--- TEXT ---

There were decisions yesterday I have no complaint with except for one. That penalty given against us would never have been given against the club from Ibrox, and we know it wouldn’t because we’ve seen it denied their opponents. They got a nearly identical decision on Saturday.

A penalty is a penalty, and I think handball in the box is a spot kick … but not it seems when it falls against them or goes our way. Equally, I have no problem with the penalty we didn’t get. I thought the foul was outside the box. But an identical incident involving Tillman, and which the press didn’t want to discuss at all, went their way very recently.

I thought Kilmarnock were absolutely cheated on Saturday with the decision they didn’t get, and which would certainly have been given the other way. I said so in a piece after the game, when McInnes had done his usual bit of soft-soaping the matter. Oh he complained but not to anyone that matters. He was content to piss in the wind.

--- SUPPLIED MATERIAL ---

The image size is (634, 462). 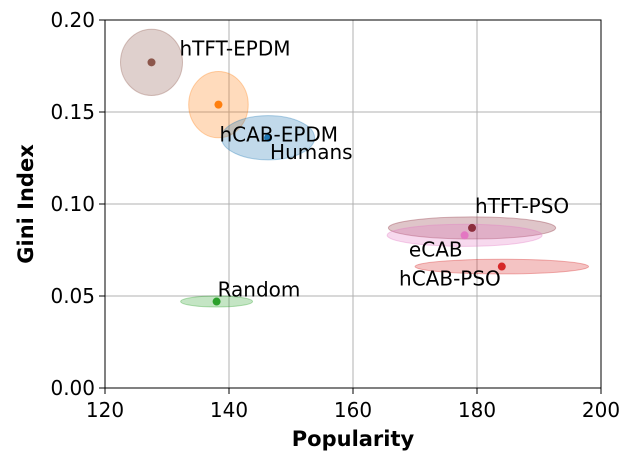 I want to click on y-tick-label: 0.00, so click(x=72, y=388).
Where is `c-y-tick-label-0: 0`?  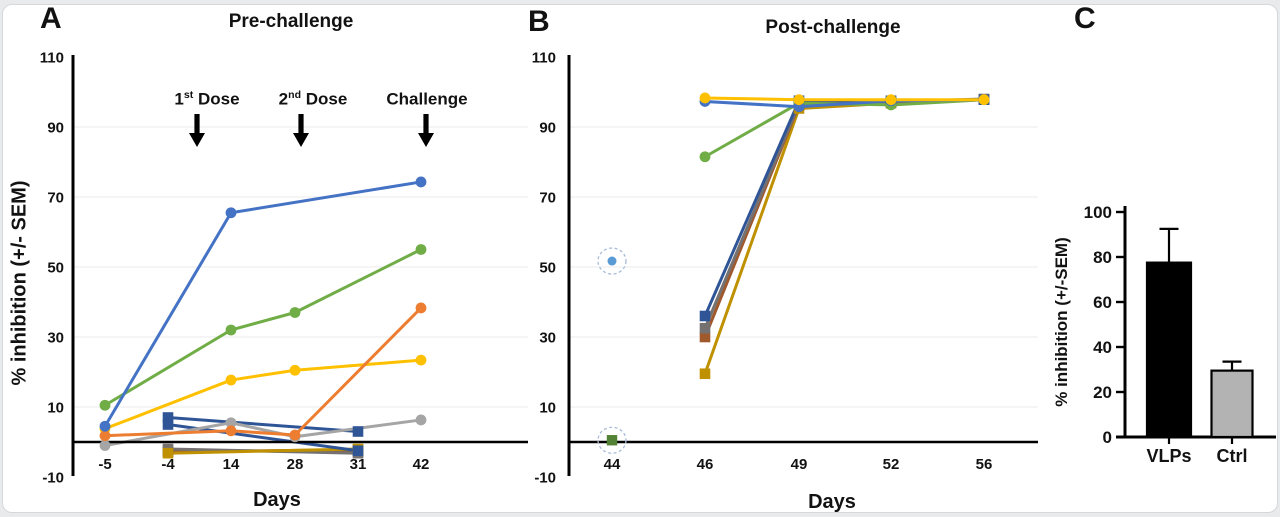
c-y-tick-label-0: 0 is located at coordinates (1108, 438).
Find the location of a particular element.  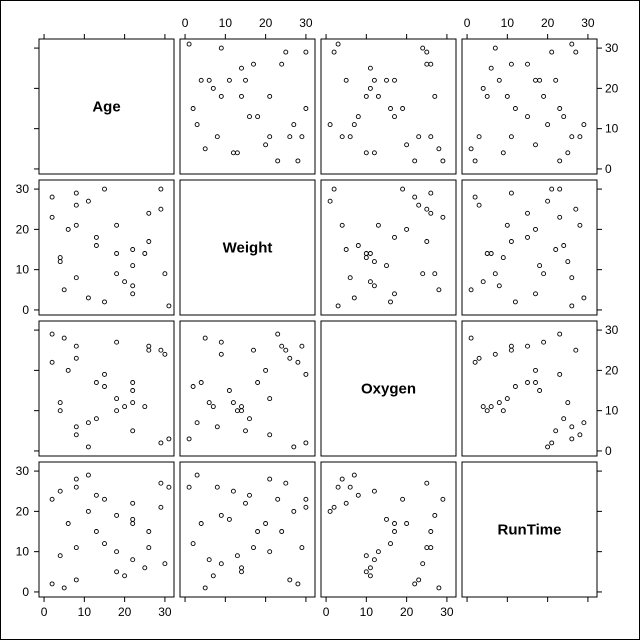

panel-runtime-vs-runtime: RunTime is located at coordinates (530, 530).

---

* **EXERCISE**: Copy out the commentary on penalty decisions above word for word, from its first sentence to its last.

* **SOLUTION TO THIS EXERCISE**:
There were decisions yesterday I have no complaint with except for one. That penalty given against us would never have been given against the club from Ibrox, and we know it wouldn’t because we’ve seen it denied their opponents. They got a nearly identical decision on Saturday.

A penalty is a penalty, and I think handball in the box is a spot kick … but not it seems when it falls against them or goes our way. Equally, I have no problem with the penalty we didn’t get. I thought the foul was outside the box. But an identical incident involving Tillman, and which the press didn’t want to discuss at all, went their way very recently.

I thought Kilmarnock were absolutely cheated on Saturday with the decision they didn’t get, and which would certainly have been given the other way. I said so in a piece after the game, when McInnes had done his usual bit of soft-soaping the matter. Oh he complained but not to anyone that matters. He was content to piss in the wind.